Rafael Espinosa / Cada vez que
doña Maricruz sale del trabajo lo primero que viene a su mente son los perros
gregarios.
Siente escalofrío cuando
recuerda al perro que la mordió aquella tarde de febrero del 2019.
Ese día había salido del
domicilio donde trabaja de ayudar a una familia en los quehaceres del hogar, en
el ejido Copoya.
Tenía que caminar varias cuadras
solitarias hasta la orilla de la carretera para tomar el colectivo que la
llevaría a su casa, en Tuxtla Gutiérrez, a 15 minutos de ahí.
Durante ocho años había hecho
esa rutina, dos veces al día.
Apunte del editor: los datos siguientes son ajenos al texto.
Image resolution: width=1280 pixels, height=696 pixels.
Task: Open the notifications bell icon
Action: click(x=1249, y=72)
A las nueve de la mañana a la hora que entra y a
las cinco de la tarde a la hora que sale. Literalmente toreaba a la manada de
perros sin más preocupaciones que las domésticas de su propio hogar.
Sin embargo, esa vez,
desprevenidamente, un perro le clavó los colmillos en la pantorrilla izquierda.
Intentó librarse con regaños y sacudiendo su pierna hasta quedar paralizada del
susto, mientras los perros huyeron mirándola de reojo.
Contra las indicaciones
médicas, no quiso reposar mucho tiempo porque le preocupaba más recuperar los
casi mil pesos que había gastado en la consulta y medicinas.
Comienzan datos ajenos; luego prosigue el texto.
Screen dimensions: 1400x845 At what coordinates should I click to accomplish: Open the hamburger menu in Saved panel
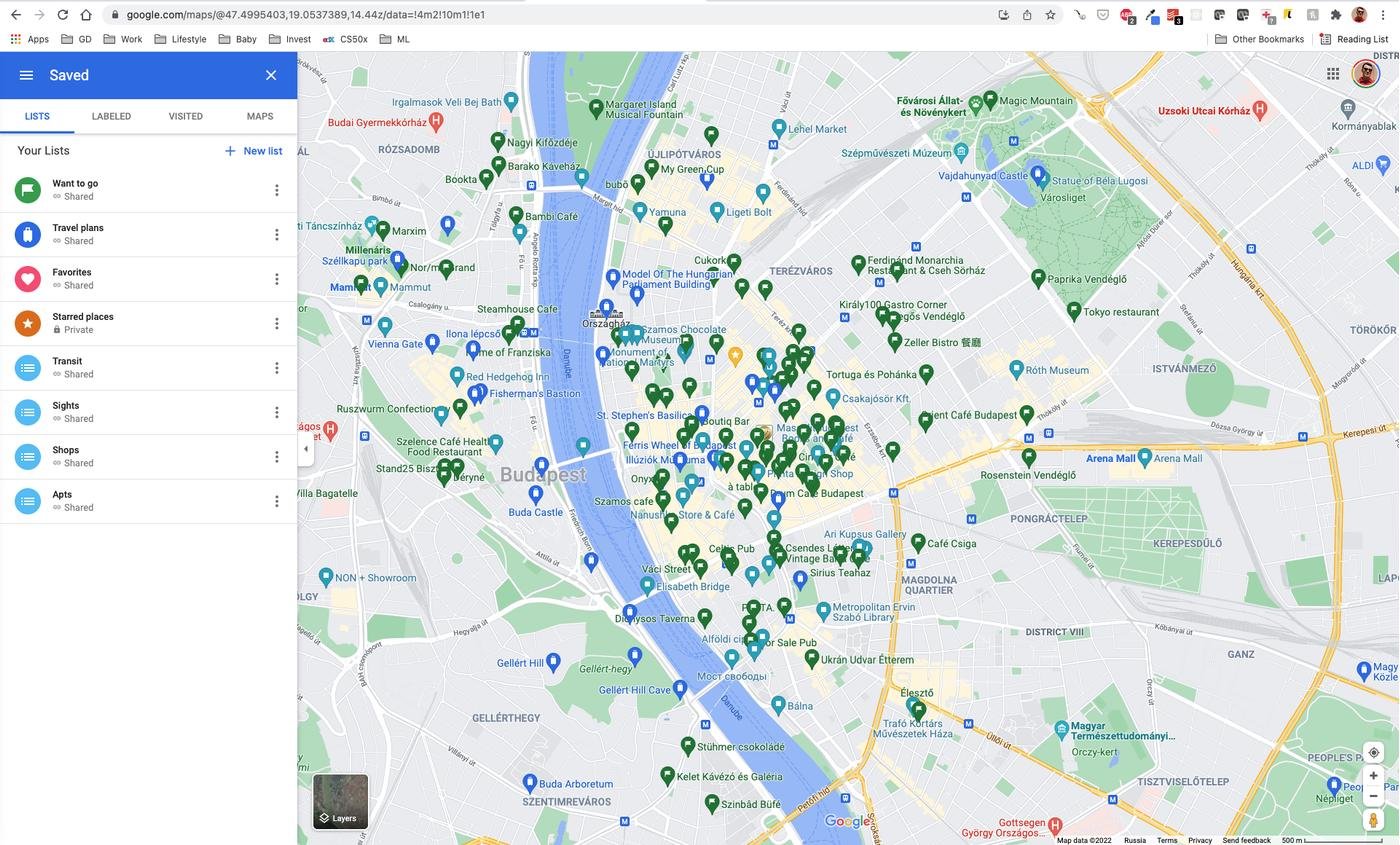26,75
Desde esa vez, cambió su ruta
temporalmente, decidió evitar la calle 7ª Sur y 9ª Oriente, para que los perros
no la atacaran nuevamente.
En el lapso de un año, escuchó
que la manada había hecho otros ataques, entre ellos a un muchacho que había
caído de su motocicleta cuando era perseguido por los caninos. El joven logró
alejarlos incorporándose con la velocidad de un gato, con piedras en las manos.
Escuchó también que había matado a varios borregos y gallinas del barrio.
Hubo paz durante un tiempo en
la calle de los perros, de tal manera que doña Maricruz recobró la confianza y
superó el miedo.
Regresó a su ruta habitual, no
obstante, el jueves 13 de febrero de 2020, un año después, nuevamente fue
atacada.
Eran las cinco de la tarde.
Apenas vio de reojo al perro que se acercaba mostrando sus colmillos. Se dio la
vuelta, aterrada, recogió unas piedras y gritó pidiendo ayuda a un joven que en
ese momento entraba a su domicilio. Los perros retrocedieron y se dispersaron despavoridos.
Ese día, doña Maricruz, de 45
años, llegó asustadísima a su casa jurando haber sentido los colmillos en su
pierna, sin embargo, su hijo tuvo que tranquilizarla para que no fuera al
médico porque no había ninguna herida, salvo el pantalón que estaba rasgado.
Al siguiente día, corrió a
quejarse con el comisariado ejidal quien le dijo que le enviara fotos de los
perros y que pronto atendería el asunto, pero ya pasó casi un mes y los perros
continúan acosando a los habitantes del ejido, en la zona alta del sur de la
ciudad.
Nadie se dice ser dueño de los
perros, los cuales también intentaron atacar a la hermana y a la cuñada de doña
Maricruz quienes la apoyan en el trabajo un par de días a la semana.
Ahora, a veces doña Maricruz
ajusta su dinero para pagarle a un mototaxi que la lleve y la traiga de su
trabajo hasta la orilla de la carretera. Otras veces tiene que rodear a pie
varias manzanas sin que ninguna autoridad haga algo.
—Ojalá que el Ayuntamiento
tome cartas en el asunto —anhela preocupada—; porque por esa calle transitan
muchos niños que van a una escuela cercana.
Dice que su mayor temor es que
esos perros sigan reproduciéndose y aumente el riesgo de que ataquen a más
personas, y lo peor, agrega, es que haya un brote de rabia.